The Broader Implications for Gen Z

The changing landscape has profound implications for Gen Z, who must navigate a world where traditional pathways to success are no longer guaranteed. The pressure to attend college remains strong, driven by societal expectations and the prestige associated with elite institutions. Yet, as Zuckerberg noted, there is a growing acceptance that “maybe not everyone needs to go to college.” This cultural shift encourages young people to explore alternative paths, such as vocational training, apprenticeships, or entrepreneurial ventures, which can offer faster and more cost-effective routes to career success.

However, this transition is not without challenges. The emphasis on adaptability and AI proficiency requires continuous learning, which can be daunting in a fast-paced, tech-driven world. Gen Z must cultivate a mindset of lifelong learning, staying abreast of emerging technologies and industry trends. Additionally, the shift away from degrees raises questions about equity and access. While online learning platforms are widely available, not all individuals have the resources or time to pursue self-directed education, particularly those from marginalized or low-income backgrounds.

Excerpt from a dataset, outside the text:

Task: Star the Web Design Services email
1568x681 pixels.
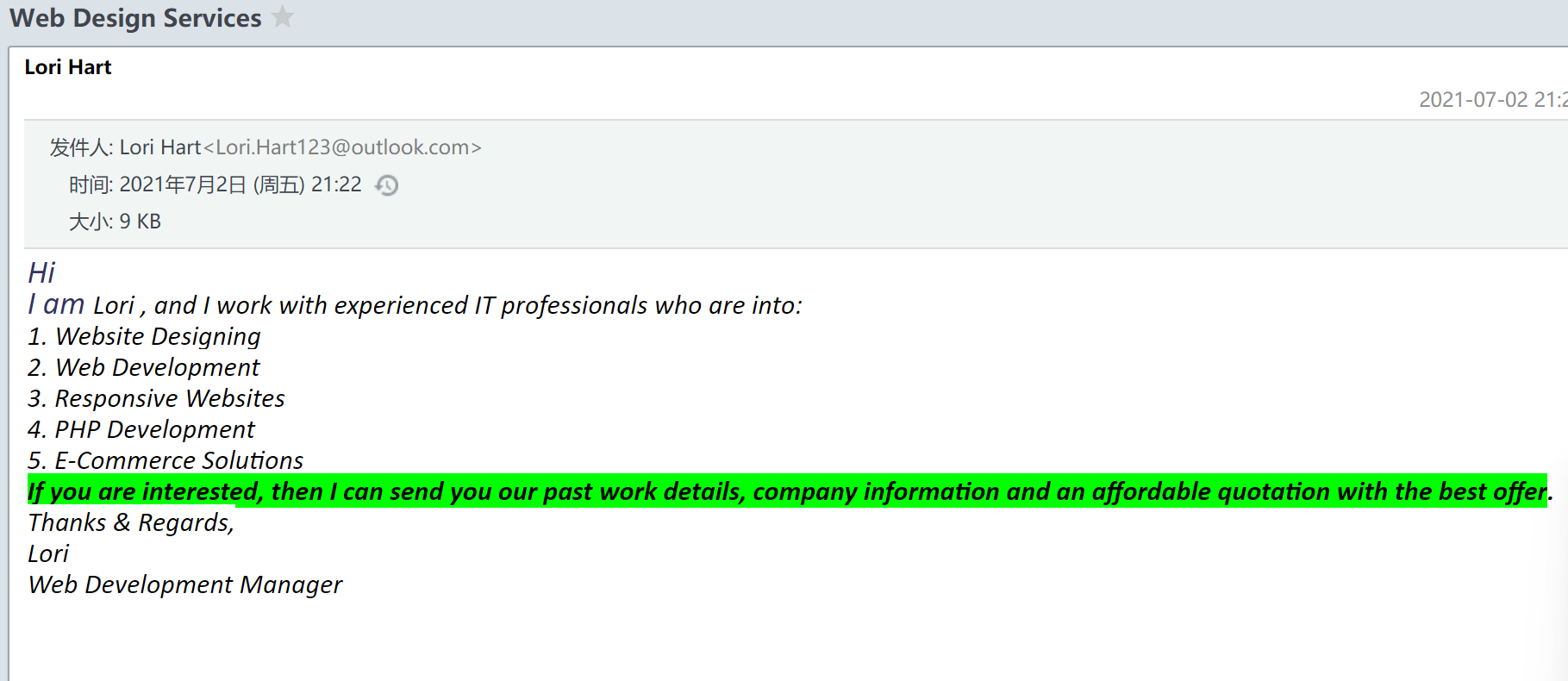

To address these challenges, educational institutions and policymakers must adapt. Universities should rethink their curricula to prioritize practical, AI-relevant skills, such as data science, machine learning, and critical thinking, over outdated or theoretical coursework. Partnerships between academia and industry could facilitate internships and apprenticeships, bridging the gap between education and employment. Meanwhile, governments and organizations should invest in accessible training programs to ensure that all individuals, regardless of socioeconomic status, can acquire the skills needed to thrive.

The notion that a college degree guarantees a six-figure job is becoming a relic of the past. As AI transforms the job market and employers prioritize adaptability and technical proficiency, Gen Z graduates face a new reality where skills trump credentials. Industry leaders like Ryan Roslansky, Mark Zuckerberg, and Warren Buffett underscore this shift, highlighting the success of those who prioritize practical expertise over formal education. While this presents challenges for young professionals, it also opens opportunities for those willing to embrace change and invest in their own learning. As the world of work evolves, Gen Z must adapt, leveraging new tools and pathways to carve out their place in an AI-driven future. The reckoning Zuckerberg spoke of is already underway, and it is up to this generation to redefine what success looks like in a rapidly changing landscape.